The book talks at length about breaking corporate chokeholds– monopolies– but it talks about doing it through legislation. It mentions the COVID pandemic but not the riots. The book points to artists and how they've been abused, then blithely mentions production line workers wearing diapers and Amazon striking. The book's use of artists as its focal point is meant to show how corporate abuse could spread from just artists and eventually abuse you, but in using artists, the implicit you is presumed middle class. Purposefully or otherwise, the book excludes the people who were alienated from their labor far, far before any musician: the people who staff Amazon warehouses, automobile factory workers, the lower middle class and working poor. The book's diligent focus on legislative fixes to the problems of corporation totally ignores the importance of riots and radical action, and the book only briefly mentions strikes and labor unions.

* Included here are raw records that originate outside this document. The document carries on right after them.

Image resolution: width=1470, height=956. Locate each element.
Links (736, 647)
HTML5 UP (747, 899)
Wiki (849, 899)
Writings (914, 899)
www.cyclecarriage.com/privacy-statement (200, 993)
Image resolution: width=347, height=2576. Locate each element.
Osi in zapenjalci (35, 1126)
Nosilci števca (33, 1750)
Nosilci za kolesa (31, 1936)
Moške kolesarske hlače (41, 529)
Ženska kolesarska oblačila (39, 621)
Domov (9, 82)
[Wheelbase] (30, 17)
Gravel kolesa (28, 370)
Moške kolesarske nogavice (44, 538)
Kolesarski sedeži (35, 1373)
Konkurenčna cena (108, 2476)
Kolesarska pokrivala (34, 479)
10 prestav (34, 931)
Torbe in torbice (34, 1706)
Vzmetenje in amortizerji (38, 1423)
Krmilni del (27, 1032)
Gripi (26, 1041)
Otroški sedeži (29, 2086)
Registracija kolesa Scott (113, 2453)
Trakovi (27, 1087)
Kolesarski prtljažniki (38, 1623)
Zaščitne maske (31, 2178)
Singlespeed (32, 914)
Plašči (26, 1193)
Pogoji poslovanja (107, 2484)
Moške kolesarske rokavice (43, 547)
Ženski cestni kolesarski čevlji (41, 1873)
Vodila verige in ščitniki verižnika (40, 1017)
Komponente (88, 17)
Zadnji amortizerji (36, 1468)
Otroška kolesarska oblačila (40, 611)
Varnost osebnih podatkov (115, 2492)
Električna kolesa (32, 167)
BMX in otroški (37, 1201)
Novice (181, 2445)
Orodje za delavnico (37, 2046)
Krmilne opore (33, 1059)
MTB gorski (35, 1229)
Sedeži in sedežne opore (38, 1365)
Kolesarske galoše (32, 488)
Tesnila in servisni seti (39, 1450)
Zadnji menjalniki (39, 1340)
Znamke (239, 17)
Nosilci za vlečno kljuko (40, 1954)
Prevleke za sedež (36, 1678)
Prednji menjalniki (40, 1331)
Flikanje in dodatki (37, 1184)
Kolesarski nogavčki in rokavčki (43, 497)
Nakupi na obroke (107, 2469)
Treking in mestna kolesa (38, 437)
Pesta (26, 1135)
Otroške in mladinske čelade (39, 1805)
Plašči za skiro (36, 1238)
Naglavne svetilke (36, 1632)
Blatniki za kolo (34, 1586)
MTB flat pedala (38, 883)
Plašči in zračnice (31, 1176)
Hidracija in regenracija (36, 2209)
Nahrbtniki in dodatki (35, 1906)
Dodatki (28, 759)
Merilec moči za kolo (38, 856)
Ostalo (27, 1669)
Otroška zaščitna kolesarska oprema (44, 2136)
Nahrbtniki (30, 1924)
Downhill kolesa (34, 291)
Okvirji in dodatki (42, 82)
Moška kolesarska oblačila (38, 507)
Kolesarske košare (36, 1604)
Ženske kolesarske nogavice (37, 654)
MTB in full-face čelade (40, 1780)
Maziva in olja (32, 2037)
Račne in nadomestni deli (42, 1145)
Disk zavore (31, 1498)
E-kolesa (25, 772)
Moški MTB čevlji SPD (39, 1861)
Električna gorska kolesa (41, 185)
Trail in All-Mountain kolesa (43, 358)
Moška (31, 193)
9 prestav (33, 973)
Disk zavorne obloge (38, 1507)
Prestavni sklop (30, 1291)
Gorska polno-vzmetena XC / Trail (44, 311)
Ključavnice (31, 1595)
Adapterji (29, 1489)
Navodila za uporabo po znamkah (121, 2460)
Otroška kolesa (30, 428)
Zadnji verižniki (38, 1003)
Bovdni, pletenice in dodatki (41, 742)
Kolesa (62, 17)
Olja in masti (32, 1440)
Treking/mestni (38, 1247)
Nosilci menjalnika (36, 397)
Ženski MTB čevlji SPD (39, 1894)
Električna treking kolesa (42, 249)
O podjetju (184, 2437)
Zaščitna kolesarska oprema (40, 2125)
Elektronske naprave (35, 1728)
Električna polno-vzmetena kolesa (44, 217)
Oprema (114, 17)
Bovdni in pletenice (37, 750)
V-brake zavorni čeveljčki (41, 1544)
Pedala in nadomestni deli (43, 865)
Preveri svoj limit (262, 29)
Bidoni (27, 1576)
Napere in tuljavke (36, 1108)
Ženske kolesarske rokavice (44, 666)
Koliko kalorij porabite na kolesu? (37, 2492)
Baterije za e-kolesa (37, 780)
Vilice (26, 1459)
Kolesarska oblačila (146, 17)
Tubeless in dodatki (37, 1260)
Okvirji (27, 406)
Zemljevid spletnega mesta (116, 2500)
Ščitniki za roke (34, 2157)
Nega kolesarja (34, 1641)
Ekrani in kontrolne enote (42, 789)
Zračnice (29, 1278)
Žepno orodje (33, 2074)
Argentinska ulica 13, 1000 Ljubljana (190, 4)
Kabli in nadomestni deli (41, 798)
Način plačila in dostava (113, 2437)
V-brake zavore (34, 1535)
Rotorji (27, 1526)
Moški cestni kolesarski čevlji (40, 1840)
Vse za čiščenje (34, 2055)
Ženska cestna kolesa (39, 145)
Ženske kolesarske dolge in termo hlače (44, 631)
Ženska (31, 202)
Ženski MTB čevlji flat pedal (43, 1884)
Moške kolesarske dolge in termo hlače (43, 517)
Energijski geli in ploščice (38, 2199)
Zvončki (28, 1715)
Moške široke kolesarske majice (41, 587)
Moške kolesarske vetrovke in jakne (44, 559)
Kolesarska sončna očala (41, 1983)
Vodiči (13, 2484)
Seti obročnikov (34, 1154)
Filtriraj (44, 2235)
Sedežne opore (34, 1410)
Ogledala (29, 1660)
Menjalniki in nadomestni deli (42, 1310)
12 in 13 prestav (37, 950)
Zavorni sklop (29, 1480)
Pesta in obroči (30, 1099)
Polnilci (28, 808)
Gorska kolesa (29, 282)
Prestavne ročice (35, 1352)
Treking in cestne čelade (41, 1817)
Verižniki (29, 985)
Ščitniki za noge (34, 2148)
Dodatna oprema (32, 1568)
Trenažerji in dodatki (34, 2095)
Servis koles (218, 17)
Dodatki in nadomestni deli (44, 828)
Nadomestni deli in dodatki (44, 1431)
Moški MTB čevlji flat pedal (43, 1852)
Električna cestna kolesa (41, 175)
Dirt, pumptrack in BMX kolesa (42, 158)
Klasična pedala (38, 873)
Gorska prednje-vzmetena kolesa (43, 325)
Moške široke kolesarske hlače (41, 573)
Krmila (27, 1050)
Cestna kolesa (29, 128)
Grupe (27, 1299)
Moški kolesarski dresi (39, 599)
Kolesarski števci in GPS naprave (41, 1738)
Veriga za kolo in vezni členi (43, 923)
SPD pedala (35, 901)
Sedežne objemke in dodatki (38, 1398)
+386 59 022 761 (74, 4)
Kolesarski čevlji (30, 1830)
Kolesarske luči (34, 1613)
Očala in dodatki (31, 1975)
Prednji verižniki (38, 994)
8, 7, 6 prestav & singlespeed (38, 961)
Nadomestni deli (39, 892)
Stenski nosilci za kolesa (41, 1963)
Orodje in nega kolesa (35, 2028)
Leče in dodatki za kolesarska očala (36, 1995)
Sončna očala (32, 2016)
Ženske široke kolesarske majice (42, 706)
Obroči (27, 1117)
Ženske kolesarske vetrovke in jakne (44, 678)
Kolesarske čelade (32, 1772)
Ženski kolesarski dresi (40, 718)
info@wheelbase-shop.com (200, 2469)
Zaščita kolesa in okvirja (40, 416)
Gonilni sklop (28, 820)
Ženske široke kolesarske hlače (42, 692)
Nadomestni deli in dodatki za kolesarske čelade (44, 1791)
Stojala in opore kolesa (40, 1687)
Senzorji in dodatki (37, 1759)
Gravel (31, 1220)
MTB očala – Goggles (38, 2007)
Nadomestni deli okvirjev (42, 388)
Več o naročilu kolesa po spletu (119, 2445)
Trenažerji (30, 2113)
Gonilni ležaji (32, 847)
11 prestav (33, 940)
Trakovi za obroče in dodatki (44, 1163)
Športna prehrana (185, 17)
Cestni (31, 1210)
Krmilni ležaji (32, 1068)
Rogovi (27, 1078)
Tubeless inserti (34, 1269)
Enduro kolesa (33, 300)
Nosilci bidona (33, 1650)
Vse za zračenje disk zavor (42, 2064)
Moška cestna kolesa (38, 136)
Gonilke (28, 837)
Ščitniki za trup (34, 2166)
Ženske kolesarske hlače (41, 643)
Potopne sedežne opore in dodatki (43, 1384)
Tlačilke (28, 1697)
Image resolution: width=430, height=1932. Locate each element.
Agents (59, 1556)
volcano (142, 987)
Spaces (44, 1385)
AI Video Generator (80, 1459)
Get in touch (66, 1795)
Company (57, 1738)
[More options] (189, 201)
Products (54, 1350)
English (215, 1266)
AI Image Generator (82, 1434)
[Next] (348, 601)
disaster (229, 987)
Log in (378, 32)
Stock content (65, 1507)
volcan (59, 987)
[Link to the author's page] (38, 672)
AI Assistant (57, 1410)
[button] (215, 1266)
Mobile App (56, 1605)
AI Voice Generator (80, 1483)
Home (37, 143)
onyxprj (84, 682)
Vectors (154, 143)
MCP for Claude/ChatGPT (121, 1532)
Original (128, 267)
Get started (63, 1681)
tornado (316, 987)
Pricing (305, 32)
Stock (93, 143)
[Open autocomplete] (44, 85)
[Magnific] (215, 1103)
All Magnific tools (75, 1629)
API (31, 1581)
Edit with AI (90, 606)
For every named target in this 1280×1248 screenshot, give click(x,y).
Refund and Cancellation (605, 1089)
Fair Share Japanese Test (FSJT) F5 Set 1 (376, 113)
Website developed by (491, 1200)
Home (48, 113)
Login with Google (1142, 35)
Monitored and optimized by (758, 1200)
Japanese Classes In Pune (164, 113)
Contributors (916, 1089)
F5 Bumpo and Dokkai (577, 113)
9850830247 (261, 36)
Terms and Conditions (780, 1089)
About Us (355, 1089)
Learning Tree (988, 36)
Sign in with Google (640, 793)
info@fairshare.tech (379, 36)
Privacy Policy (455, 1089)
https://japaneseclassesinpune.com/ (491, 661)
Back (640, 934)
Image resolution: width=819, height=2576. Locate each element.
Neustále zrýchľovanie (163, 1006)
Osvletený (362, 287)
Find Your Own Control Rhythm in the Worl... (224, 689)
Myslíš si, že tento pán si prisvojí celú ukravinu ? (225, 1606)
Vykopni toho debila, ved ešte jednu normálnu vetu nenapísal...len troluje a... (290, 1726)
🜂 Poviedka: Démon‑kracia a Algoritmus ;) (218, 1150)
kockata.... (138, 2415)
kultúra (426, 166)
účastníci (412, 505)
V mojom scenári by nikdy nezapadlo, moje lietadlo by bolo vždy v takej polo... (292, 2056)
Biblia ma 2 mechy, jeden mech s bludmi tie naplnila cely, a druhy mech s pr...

The final passages of the book talk about how it's a big task to take down corporate greed (it is) but how we should take heart, because their control is so self-entangled that any strike against them weakens the whole. But the book forgets that the people, workers, the disadvantaged, everyone who is preyed on by corporate capital, are also a whole. We have to protect our own, even if it scares white upper middle class economists.

This is not an incitement of Giblin or Doctorow's priorities or an attempt to guess at their class status; I am not casting aspersions on their motives in writing this book, nor saying the book is useless. I think their best intentions are in this book, and it's truly an informative and important read. But it is blinkered in its scope, and that, again, weakens the whole.